→ **Provided passage**:
• • • • •
Strands of Genius: Everything is PR, Where is Counter-Culture, All the Trends Reports
plus our thoughts on: creativity and its history
WRITING FROM | Nashville, TN
WORKING ON | Remote training for teams in Australia, the US, and Brazil
LOOKING AHEAD
Jan 8 - 17: Beersheba Springs, TN
Jan 17-28: Nashville, TN
Jan 28-Feb 4: Greenville, SC
Feb 4-11: Clayton, GA
Feb 11-15: Nashville, TN
Feb 15-April 15: Las Terrenas, Dominican Republic*
(*TBD! But if you or anyone you know has been there, please hit us up!)
:: WHAT’S NEW & WEEKLY GRATITUDE ::
January you said? Well, it’s 2/3 of the way over, so, hopefully you’ve let Janus help you make good choices to move forward this year. Tomorrow is the US presidential inauguration and, even though nothing ever ends [as we wrote about previously], we’re looking forward to the punctuation point and hoping everything goes smoothly.
It would be nice to not have to think about politics for a while, but that doesn’t seem like the world we are now in, so we all have to work out how we can work, and work out, and get space, and stay informed, but not overloaded.
Enjoy your week, and go get ‘em, tiger!
This week, we’re especially thankful for:
Two dumps of snow in the Cumberland Mountains, a whole lot of fireplace activity, Pretend It’s A City, which is a cynical, smart, witty love letter to New York City (and the people who have put up with it), snowy walks, our new Yeti mic and green screen setup, mmhmm, Miro, and hot chicken salad!
• • • • •
→ **Supplied material**:
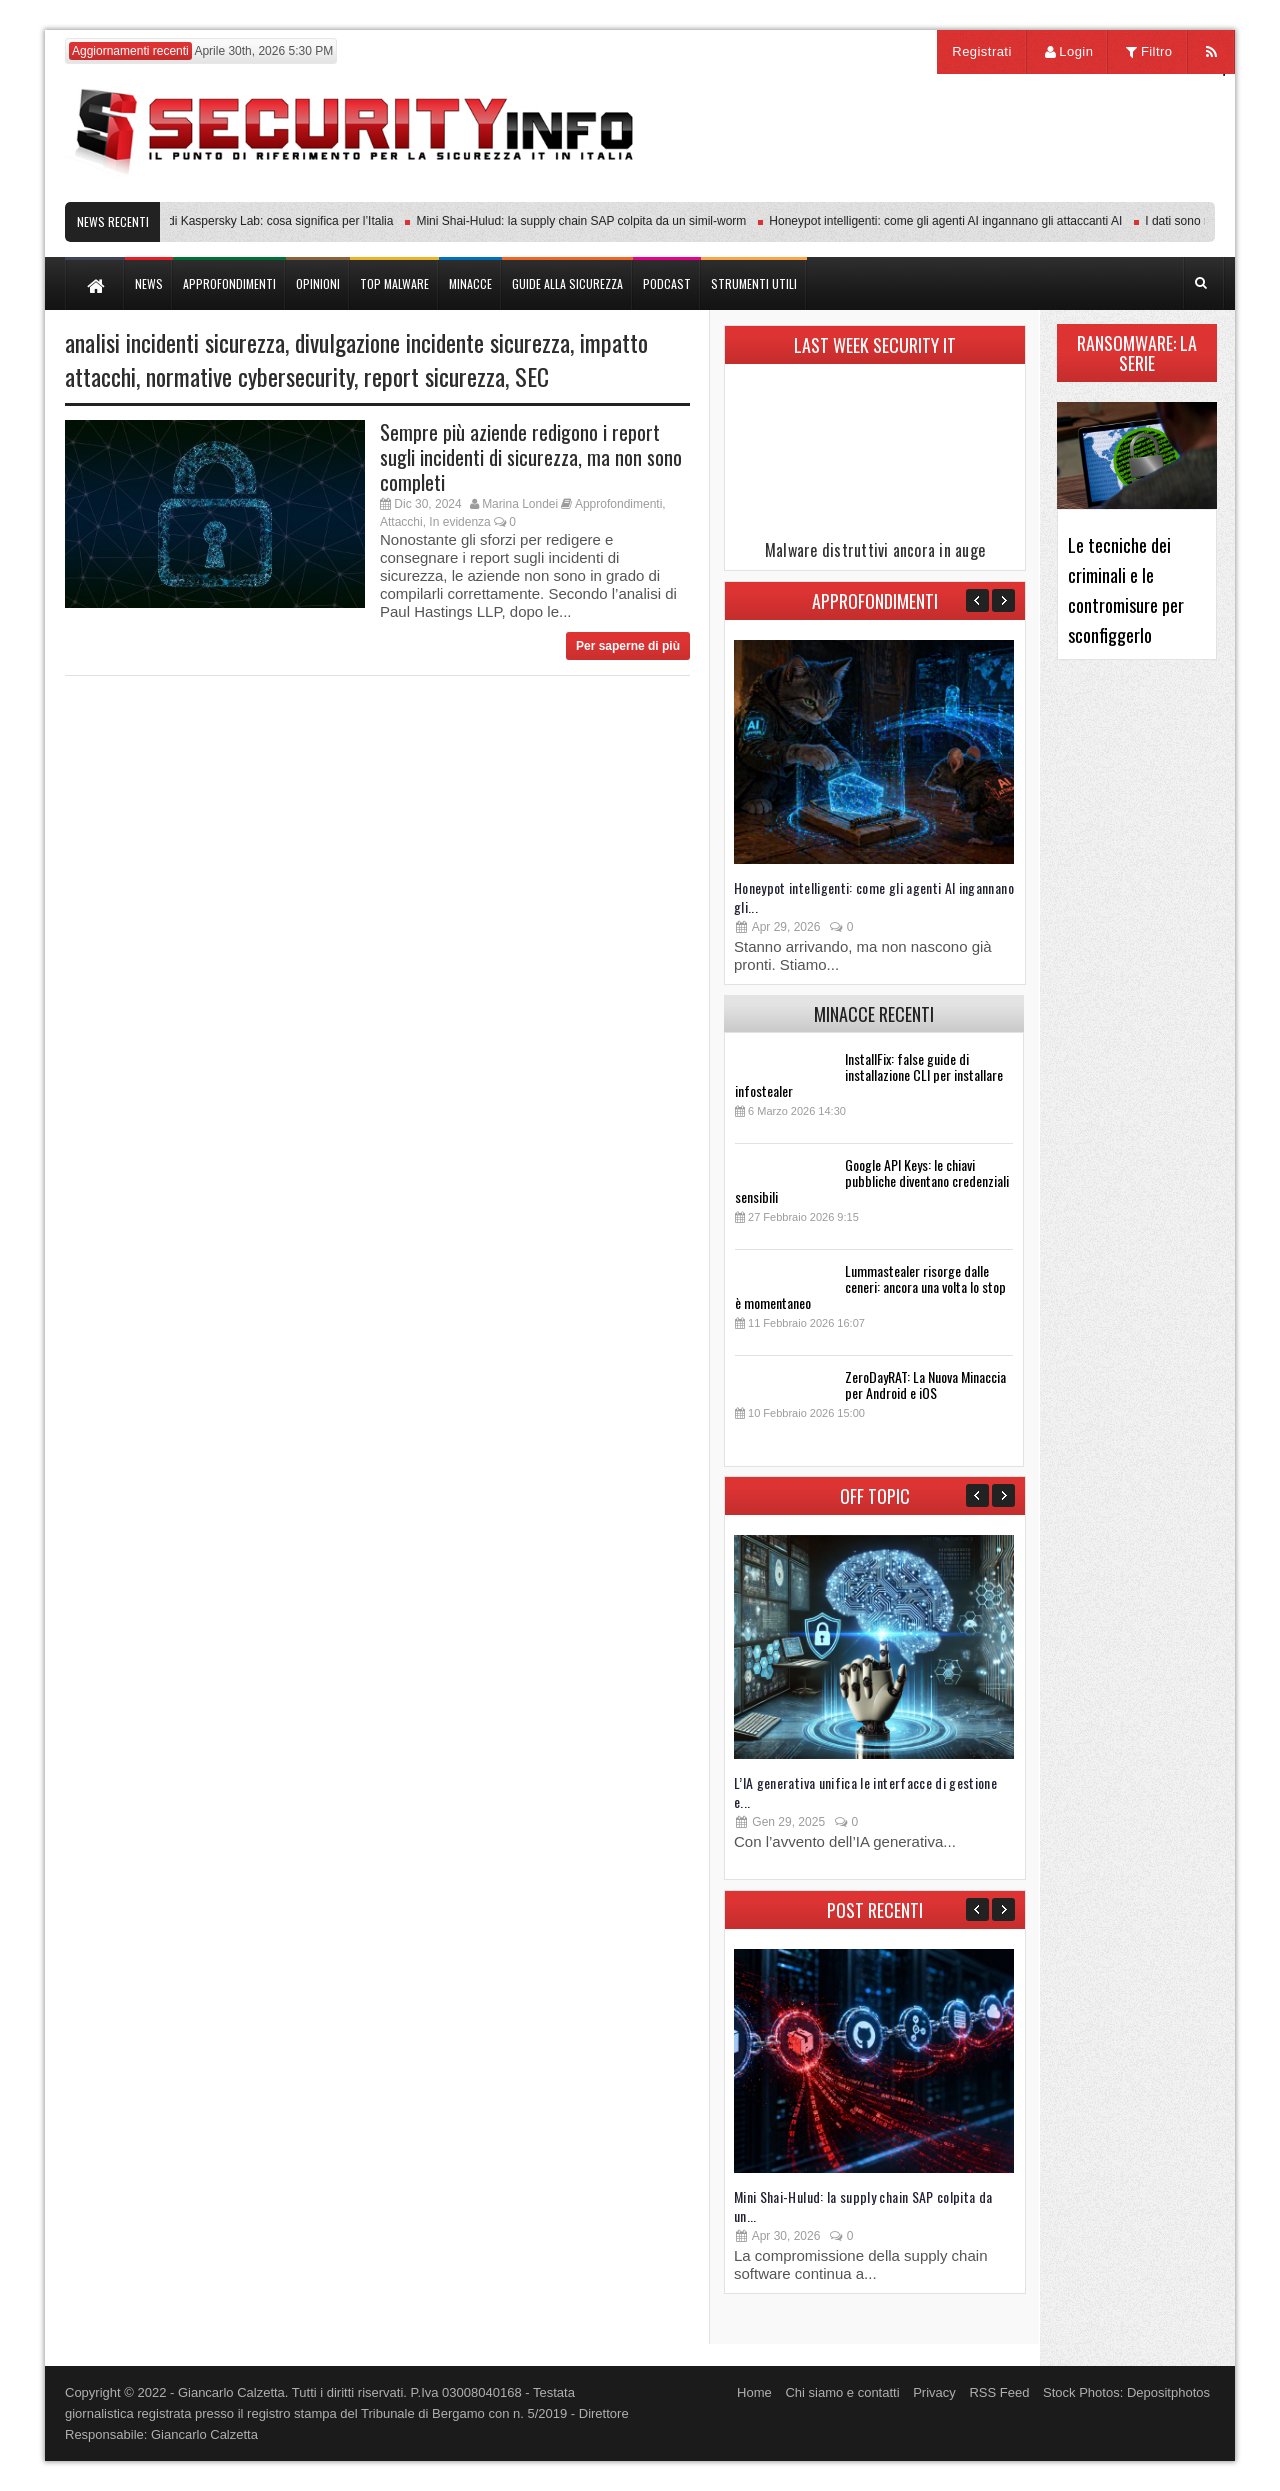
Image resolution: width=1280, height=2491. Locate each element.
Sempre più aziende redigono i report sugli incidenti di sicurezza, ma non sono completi (531, 457)
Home (754, 2392)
• • • • •
→ **To do**:
1. In the Strands of Genius newsletter, where are the writers headed for February 4 to 11?
2. Pick up the Strands of Genius newsletter right after its list of things to be thankful for and write what comes next.

→ **Written responses**:
1. Clayton, GA.

2.
:: THE LINKS ::
WHERE IS THE COUNTER CULTURE?
One remarkable aspect of modern capitalism is that it happily absorbs, merchandizes and re-sells any form of cultural dissent, often in the form of advertising. Thus any counter-culture is just the raw material of capitalism, which defeats its own purpose. “In the age of social media, personal expression has become the most valuable form of currency, yet we still use the term ‘counterculture’ to describe alternatives to the hegemonic forces of yesteryear, as if dressing middle-class, white, and preppy still aligned with the rules of power today.” All expression is absorbed by the social platforms, which means any idea that gains attention fuels the machine. “To be truly countercultural today, in a time of tech hegemony, one has to, above all, betray the platform, which may come in the form of betraying or divesting from your public online self.” (Document Journal)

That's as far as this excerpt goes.